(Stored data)
======

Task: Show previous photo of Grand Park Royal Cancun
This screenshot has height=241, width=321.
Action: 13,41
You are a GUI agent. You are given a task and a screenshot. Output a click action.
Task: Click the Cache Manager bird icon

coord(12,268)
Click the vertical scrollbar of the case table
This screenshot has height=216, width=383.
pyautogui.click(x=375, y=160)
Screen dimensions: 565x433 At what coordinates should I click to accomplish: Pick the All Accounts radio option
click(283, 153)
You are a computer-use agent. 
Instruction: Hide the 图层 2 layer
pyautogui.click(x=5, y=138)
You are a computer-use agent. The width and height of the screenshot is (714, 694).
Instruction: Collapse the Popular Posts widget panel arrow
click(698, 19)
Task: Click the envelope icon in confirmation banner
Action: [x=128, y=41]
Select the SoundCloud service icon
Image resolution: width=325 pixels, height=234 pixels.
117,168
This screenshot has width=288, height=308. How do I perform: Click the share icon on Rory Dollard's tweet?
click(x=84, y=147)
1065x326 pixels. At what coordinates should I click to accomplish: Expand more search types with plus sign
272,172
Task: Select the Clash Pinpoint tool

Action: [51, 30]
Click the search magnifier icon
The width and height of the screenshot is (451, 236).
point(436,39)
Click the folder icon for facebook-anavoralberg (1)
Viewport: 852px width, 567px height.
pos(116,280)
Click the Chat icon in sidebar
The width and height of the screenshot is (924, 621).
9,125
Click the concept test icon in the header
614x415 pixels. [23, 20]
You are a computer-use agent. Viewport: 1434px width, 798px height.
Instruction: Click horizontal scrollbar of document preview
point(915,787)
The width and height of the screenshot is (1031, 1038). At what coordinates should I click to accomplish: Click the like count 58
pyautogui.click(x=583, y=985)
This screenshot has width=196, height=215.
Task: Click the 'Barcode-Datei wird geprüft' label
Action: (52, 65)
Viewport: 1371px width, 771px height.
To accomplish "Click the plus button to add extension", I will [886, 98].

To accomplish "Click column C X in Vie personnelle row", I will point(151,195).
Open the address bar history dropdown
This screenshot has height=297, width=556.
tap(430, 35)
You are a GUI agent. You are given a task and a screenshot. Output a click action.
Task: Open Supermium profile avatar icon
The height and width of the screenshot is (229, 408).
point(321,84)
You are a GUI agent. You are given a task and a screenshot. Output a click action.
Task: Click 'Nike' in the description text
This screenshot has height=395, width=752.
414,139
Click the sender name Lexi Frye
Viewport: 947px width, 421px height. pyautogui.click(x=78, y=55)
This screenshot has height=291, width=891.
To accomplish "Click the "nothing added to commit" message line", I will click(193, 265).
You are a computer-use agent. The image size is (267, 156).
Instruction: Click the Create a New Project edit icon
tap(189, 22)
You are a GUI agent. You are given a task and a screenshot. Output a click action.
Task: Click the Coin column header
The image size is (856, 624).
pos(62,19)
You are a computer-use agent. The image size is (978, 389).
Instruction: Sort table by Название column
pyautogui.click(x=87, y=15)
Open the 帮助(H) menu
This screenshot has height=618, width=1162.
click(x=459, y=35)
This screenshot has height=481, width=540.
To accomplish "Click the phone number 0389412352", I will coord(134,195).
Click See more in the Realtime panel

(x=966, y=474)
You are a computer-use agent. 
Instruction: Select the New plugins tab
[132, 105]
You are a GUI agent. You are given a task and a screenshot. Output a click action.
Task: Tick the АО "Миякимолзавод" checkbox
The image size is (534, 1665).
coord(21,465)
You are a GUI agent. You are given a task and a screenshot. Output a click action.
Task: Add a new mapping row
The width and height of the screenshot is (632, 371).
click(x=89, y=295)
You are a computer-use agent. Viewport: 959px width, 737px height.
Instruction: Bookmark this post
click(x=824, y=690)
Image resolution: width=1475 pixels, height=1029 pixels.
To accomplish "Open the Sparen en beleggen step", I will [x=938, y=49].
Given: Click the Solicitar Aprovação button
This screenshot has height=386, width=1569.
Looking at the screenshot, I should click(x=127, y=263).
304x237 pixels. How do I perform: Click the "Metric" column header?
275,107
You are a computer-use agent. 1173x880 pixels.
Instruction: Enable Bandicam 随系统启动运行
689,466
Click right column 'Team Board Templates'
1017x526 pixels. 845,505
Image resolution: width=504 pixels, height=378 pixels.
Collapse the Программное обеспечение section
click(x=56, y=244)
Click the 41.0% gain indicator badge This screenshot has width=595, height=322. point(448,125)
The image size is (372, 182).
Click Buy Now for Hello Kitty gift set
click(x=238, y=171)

======

From the line holding "The image size is (372, 182)." down to the last line of the records above, restate each line exactly as written.

The image size is (372, 182).
Click Buy Now for Hello Kitty gift set
click(x=238, y=171)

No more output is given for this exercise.